◆ Page excerpt ◆
Segment Open
In summing up the key considerations they actually state the reasons why vaccination is unnecessary.

“Most children aged 5 to 11 have asymptomatic or mild disease…[and] are at extremely low risk of developing severe COVID-19 disease. Of those admitted to hospital over the last few weeks comprising the Omicron wave, the average length of hospital stay was 1 to 2 days. A proportion of these admissions are for precautionary reasons”.

They continue

“it is estimated that over 85 percent of all children aged 5 to 11 will have had prior SARS-CoV-2 infection by the end of January 2022…Natural immunity arising from prior infection will contribute towards protection against future infection and severe disease.”

The report says the vaccination is

“anticipated to prevent a small number of hospitalisation and intensive care admissions. The extent of these impacts is highly uncertain.”

Detailed considerations included evidence on:

  1. potential direct health benefits and harms
  2. indirect educational impacts of vaccination
  3. wider anticipated opportunity costs

Looking at number 1. In addition to the points made above the JCVI say

“there are some data to suggest that natural immunity may last longer than vaccine-induced immunity against non-severe infection”.

They repeat the unknown long term issues from myocarditis from the previous report and say that there are less than 2 cases per million doses. It then considers how many cases are prevented per million vaccine courses and it looks at two scenarios. The first is a future wave similar to Delta and the second is a future wave similar to Omicron.

The future Delta wave would prevent 98 hospitalisations due to acute COVID-19 and 3 ICU admissions.

10,300 doses would be needed to prevent 1 hospital admission and 340,000 doses needed to prevent 1 ICU admission.
Segment Closed
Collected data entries
Segment Open
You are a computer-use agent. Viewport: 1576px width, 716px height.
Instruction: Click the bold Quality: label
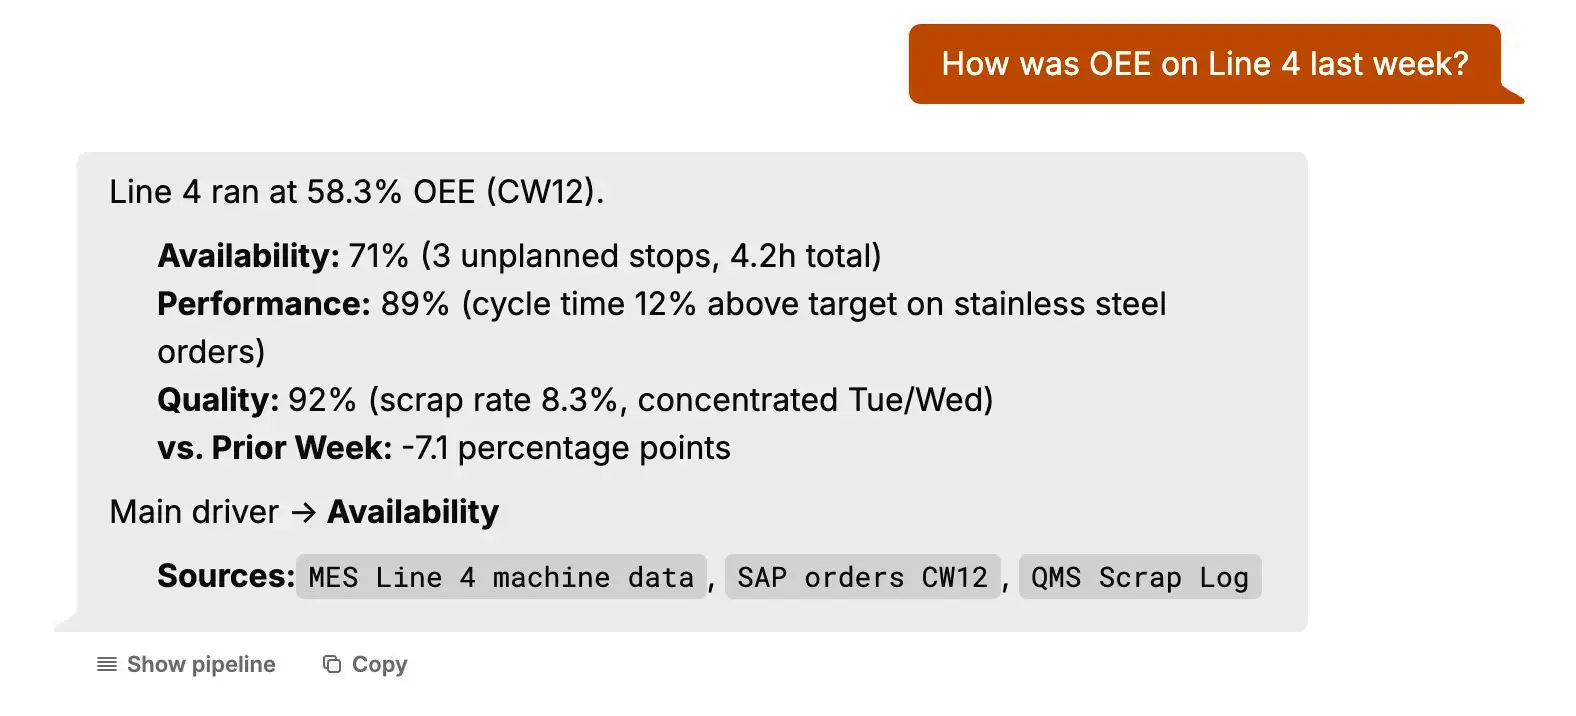[x=218, y=400]
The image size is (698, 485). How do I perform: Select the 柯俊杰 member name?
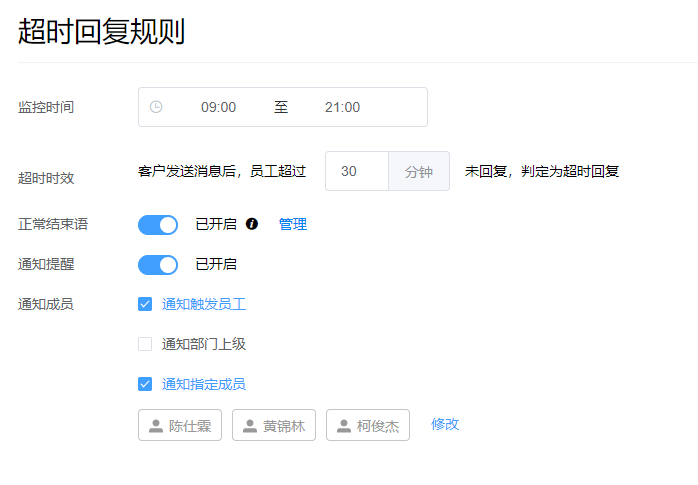pyautogui.click(x=377, y=426)
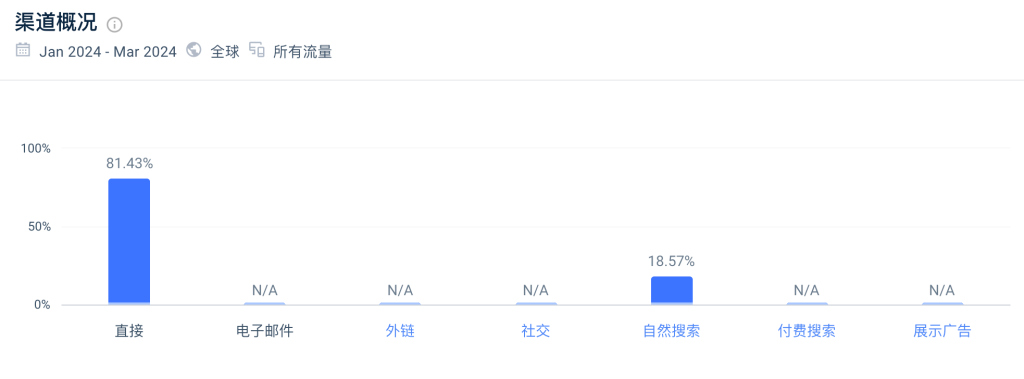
Segment Closed
◆ Work instruction 1 ◆
List the areas of evidence that the detailed considerations covered, according to the excerpt on vaccinating children aged 5 to 11.
◆ Work instruction 2 ◆
In one to three sentences, explain why prior infection is expected to matter for future protection in children aged 5 to 11, based on the excerpt on vaccinating children aged 5 to 11.
◆ Work instruction 3 ◆
Answer these questions from the excerpt on vaccinating children aged 5 to 11:
(a) What was the average length of hospital stay for children admitted during the Omicron wave?
(b) How many myocarditis cases per million doses does the excerpt report?
(c) In the scenario of a future wave similar to Delta, how many doses would be needed to prevent 1 ICU admission?

◆ Task output 1 ◆
1. Potential direct health benefits and harms
2. Indirect educational impacts of vaccination
3. Wider anticipated opportunity costs

◆ Task output 2 ◆
Over 85 percent of children aged 5 to 11 are estimated to have had prior SARS-CoV-2 infection by the end of January 2022. Natural immunity arising from that infection will contribute toward protection against future infection and severe disease.

◆ Task output 3 ◆
(a) 1 to 2 days
(b) Fewer than 2 cases per million doses
(c) 340,000 doses